Bipartisan bills were reintroduced in Congress that would allow patients to get methadone at local pharmacies. Proponents say methadone has proven to be effective but remains frustratingly difficult to get. The rigid clinic system imposed 50 years ago often requires daily visits that stigmatize patients, disrupt lives and make it difficult to work. Aside from the proposed legislation, the federal government is moving to make permanent the COVID take-home dose flexibilities. AATOD, the industry group representing methadone clinics, opposes proposals to expand access to methadone beyond the clinic system, citing concerns about diversion of methadone and increased overdoses. Those concerns are dismissed by addiction specialists and the bills’ backers, who note that methadone can already be prescribed by physicians and dispensed by pharmacies for pain. A review of peer-reviewed research on the COVID flexibilities found that the changes did not result in increases in overdoses or other adverse effects and potentially improved treatment retention and quality of life.
Source: As drug deaths soar, experts urge expanded access to methadone (The Washington Post)
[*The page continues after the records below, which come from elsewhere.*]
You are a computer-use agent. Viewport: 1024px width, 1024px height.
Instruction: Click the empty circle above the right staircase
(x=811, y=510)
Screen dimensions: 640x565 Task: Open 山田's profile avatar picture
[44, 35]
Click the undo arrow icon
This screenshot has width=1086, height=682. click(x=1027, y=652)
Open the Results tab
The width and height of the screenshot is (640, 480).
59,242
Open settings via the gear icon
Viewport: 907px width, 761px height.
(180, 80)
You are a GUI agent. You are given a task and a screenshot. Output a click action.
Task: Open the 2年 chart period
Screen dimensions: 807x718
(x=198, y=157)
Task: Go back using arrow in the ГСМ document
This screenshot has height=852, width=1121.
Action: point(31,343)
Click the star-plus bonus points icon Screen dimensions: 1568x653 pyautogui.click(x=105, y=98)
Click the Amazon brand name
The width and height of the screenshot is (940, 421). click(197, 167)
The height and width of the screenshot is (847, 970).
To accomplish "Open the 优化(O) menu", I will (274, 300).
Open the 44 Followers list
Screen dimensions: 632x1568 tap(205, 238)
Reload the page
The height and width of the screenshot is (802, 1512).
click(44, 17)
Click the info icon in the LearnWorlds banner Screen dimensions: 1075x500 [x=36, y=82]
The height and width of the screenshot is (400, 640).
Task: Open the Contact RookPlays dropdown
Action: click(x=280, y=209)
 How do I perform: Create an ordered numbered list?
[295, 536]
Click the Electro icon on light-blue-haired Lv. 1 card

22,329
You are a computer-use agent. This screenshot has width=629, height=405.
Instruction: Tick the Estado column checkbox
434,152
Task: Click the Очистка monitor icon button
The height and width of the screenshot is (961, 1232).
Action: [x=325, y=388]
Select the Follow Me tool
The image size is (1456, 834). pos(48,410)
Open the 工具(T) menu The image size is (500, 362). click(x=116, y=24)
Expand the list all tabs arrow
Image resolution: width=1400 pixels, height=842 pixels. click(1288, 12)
Congress’s elimination of the buprenorphine waiver requirement dramatically expanded the pool of health workers who could prescribe the medication. However, addiction experts warn the change may not be a panacea. The health system’s gaps in reaching people with addiction remain vast. Medical schools tend not to incorporate addiction in their curriculums, and some health care providers are wary of the psychiatric and social needs of people who use opioids. Even when someone obtains a buprenorphine prescription, some pharmacies may not dispense it. During COVID, the federal government allowed buprenorphine to be prescribed initially via telehealth, but new proposed rules would limit prescribing to 30 days without an in-person appointment. The elimination of the waiver requirement may expand access in primary care settings and for incarcerated people. Resources are needed to reduce stigma and provide training and structure for providers to prescribe buprenorphine.